### Exercise
Rewrite the items from the line containing "You are a computer-use agent." through the end of the items, replacing "Save" with "Print" and keeping everything else the same. Leave the pictures out of your answer.
—————
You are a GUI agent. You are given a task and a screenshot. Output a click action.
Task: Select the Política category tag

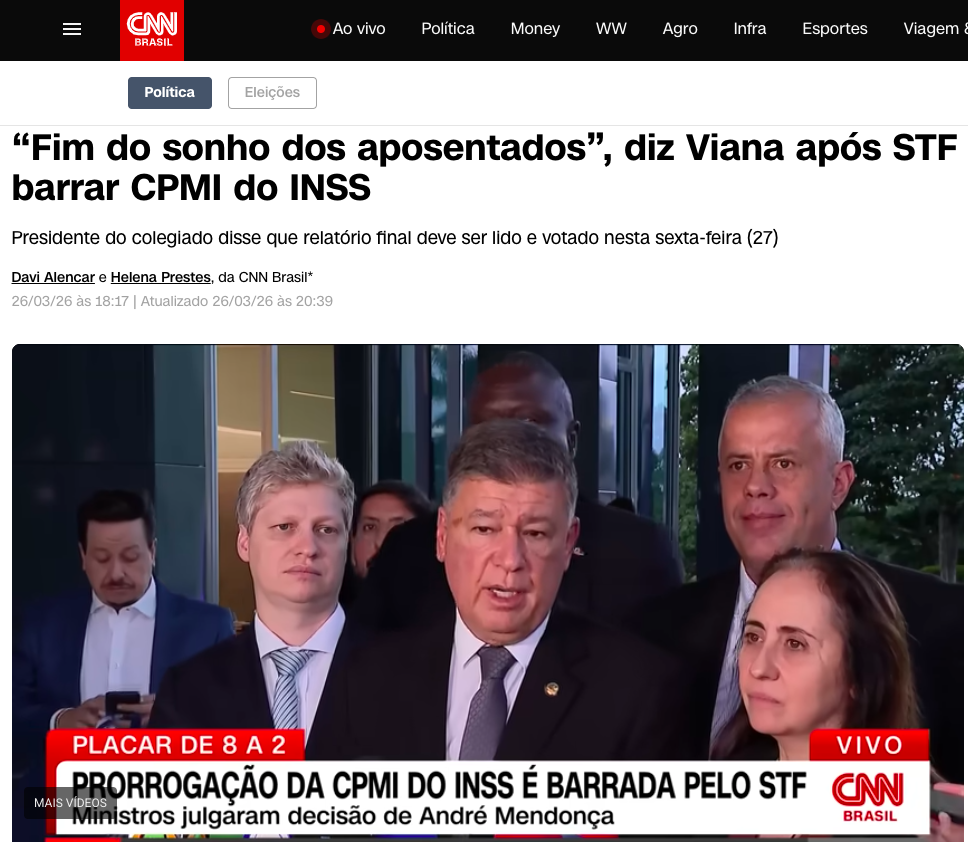click(x=170, y=93)
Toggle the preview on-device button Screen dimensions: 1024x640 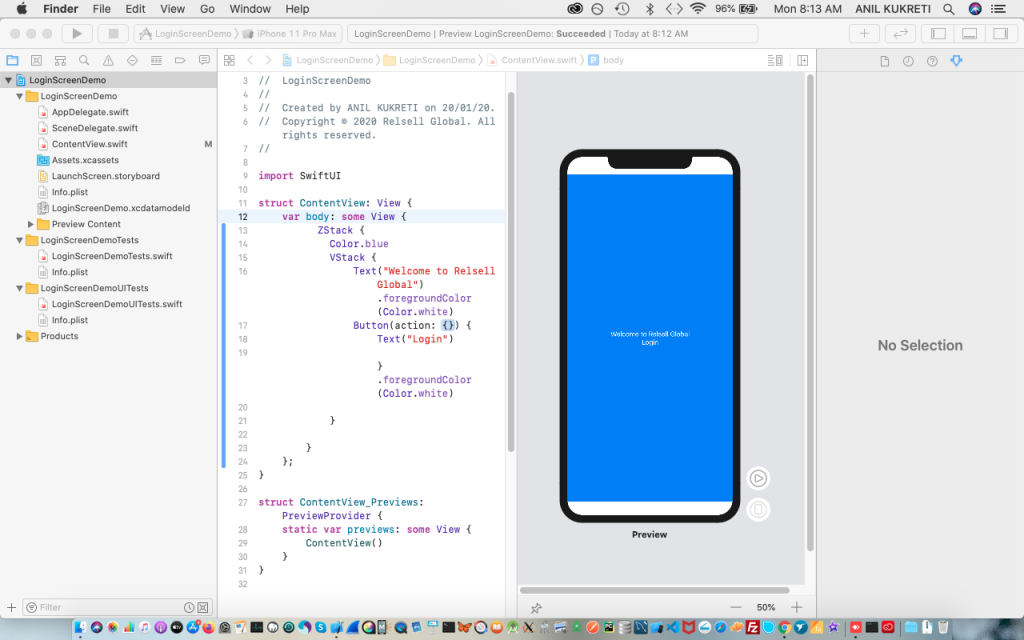click(x=758, y=509)
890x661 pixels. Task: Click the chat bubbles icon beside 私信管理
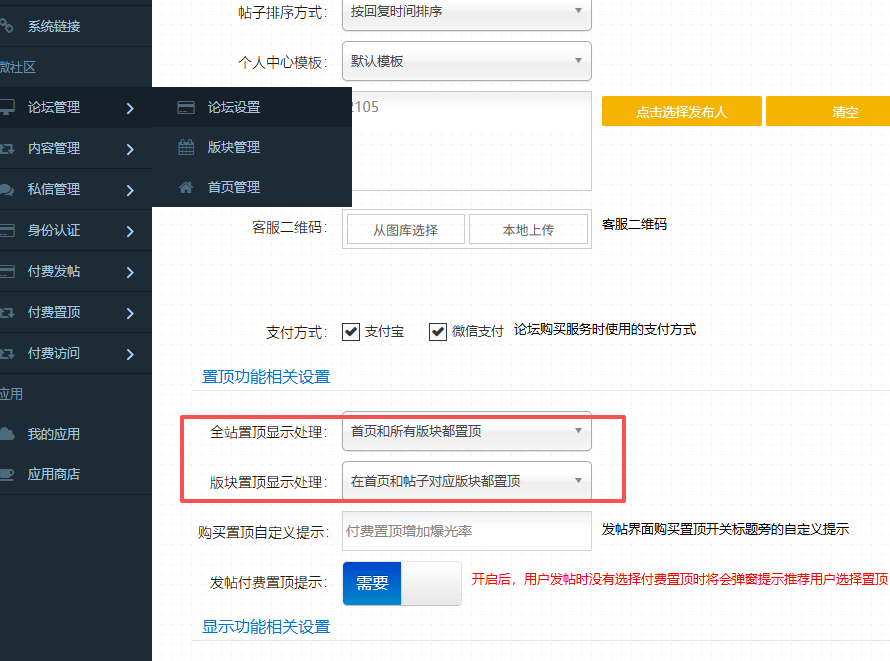7,189
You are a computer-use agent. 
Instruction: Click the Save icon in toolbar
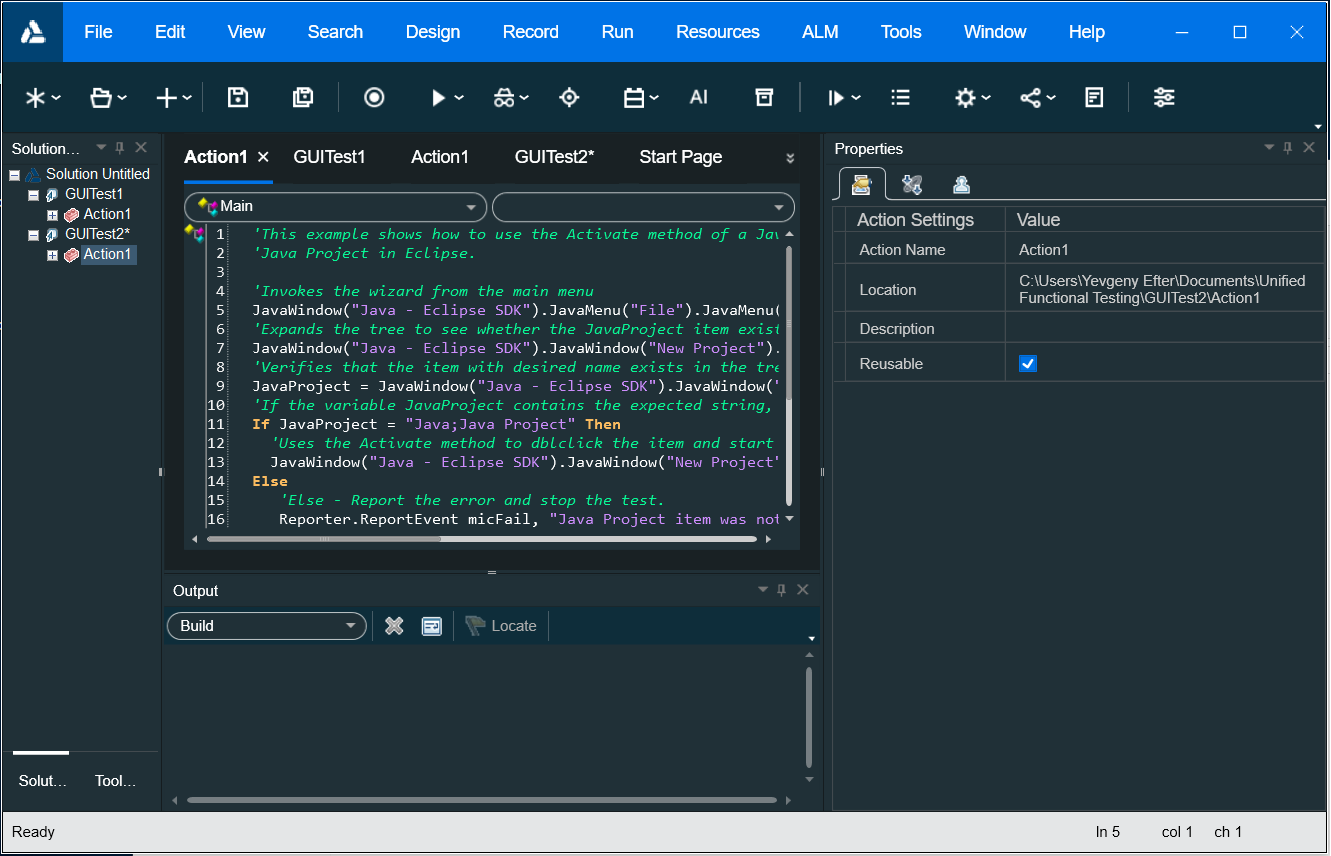[x=238, y=97]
—————
### Response
You are a computer-use agent. 
Instruction: Click the Print icon in toolbar
[x=238, y=97]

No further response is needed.